#### Assigned task:
Verbatim copy, images excluded: write out each record shown below.

The data: Begin

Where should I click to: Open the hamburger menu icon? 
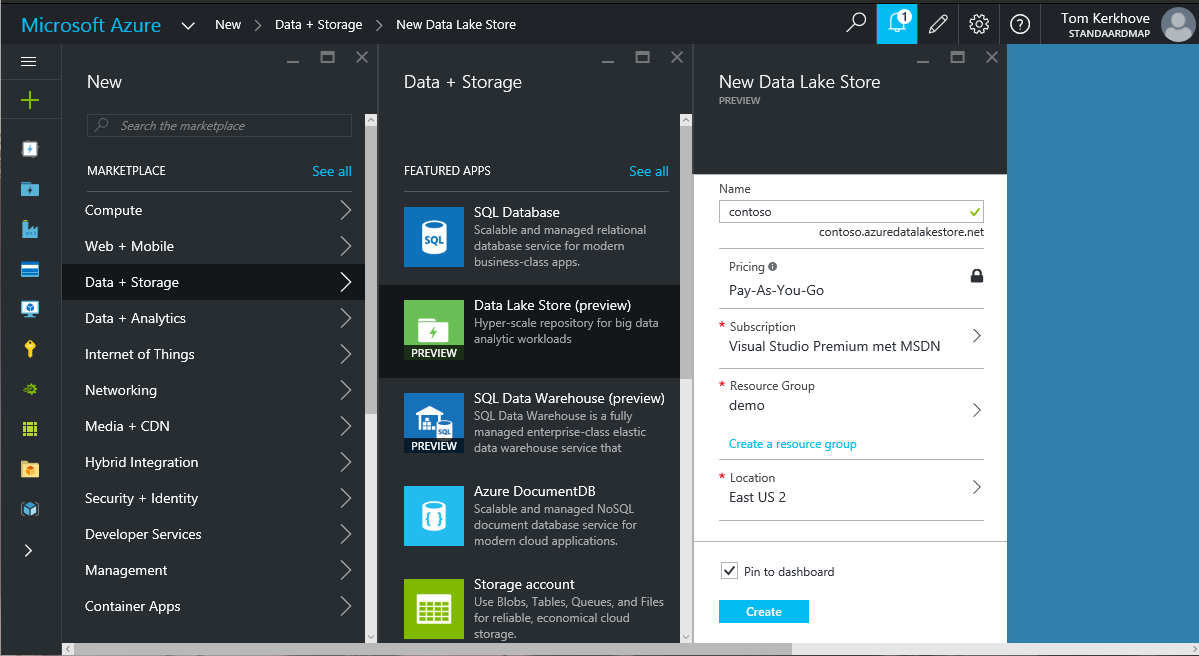pyautogui.click(x=29, y=61)
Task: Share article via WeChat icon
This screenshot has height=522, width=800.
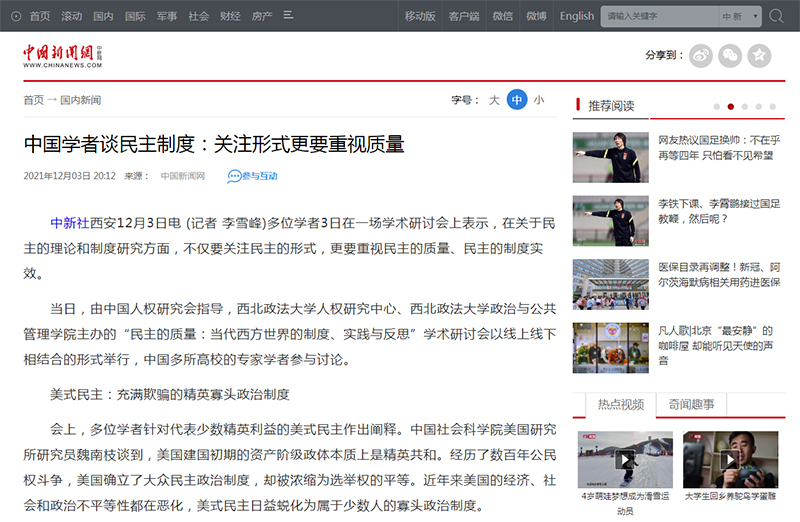Action: [x=731, y=56]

The data: End

#### Exercise result:
Where should I click to: Open the hamburger menu icon? 
pyautogui.click(x=29, y=61)
Task: Share article via WeChat icon
This screenshot has height=522, width=800.
Action: [x=731, y=56]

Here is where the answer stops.